* Task instructions *
The reply should hold nothing except the lines from the one with "Expand the 카드무이자 benefits row chevron" through the end of the entries, duplicated exactly and with no pictures.

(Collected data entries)
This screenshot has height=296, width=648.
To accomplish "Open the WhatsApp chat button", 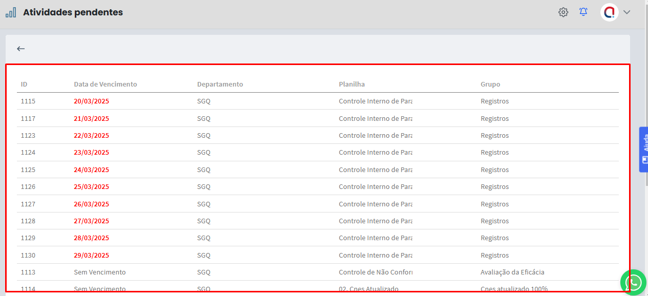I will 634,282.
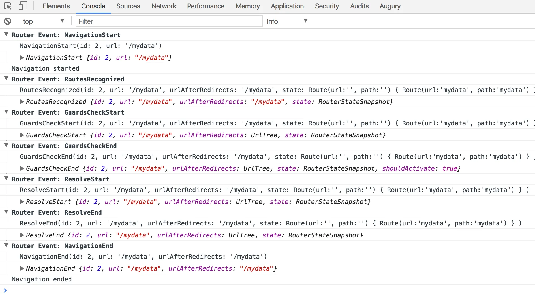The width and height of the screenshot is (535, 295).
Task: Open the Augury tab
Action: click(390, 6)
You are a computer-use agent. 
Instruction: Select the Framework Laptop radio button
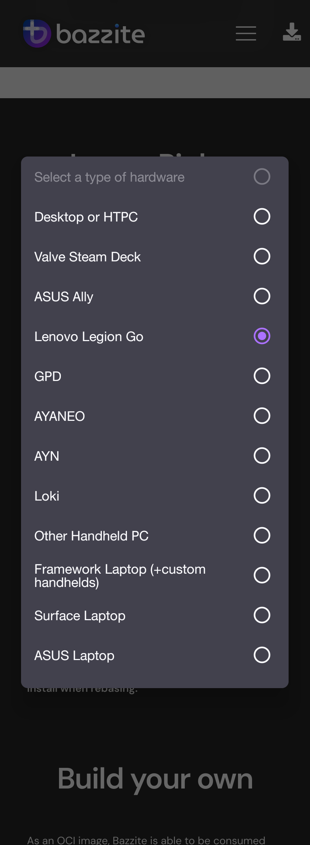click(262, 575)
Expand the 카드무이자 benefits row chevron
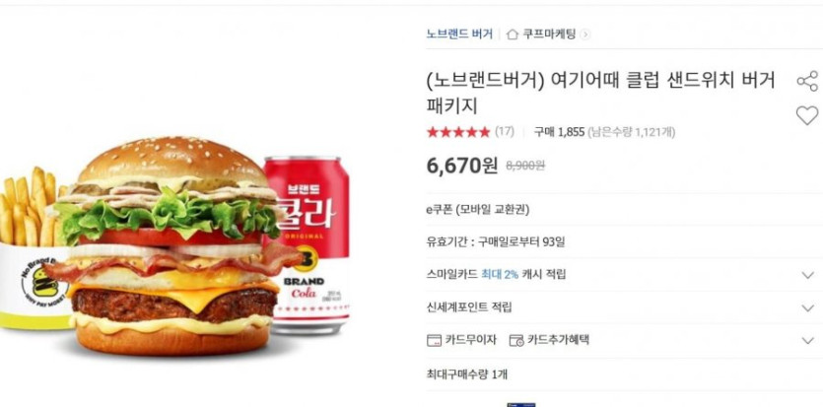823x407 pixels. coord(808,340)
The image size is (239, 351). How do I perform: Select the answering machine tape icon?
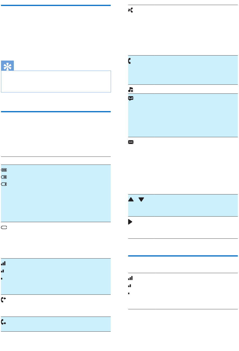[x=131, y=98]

* Task response *
Expand the 카드무이자 benefits row chevron
823x407 pixels. coord(808,340)
The image size is (239, 351). How do I perform: Select the answering machine tape icon?
[x=131, y=98]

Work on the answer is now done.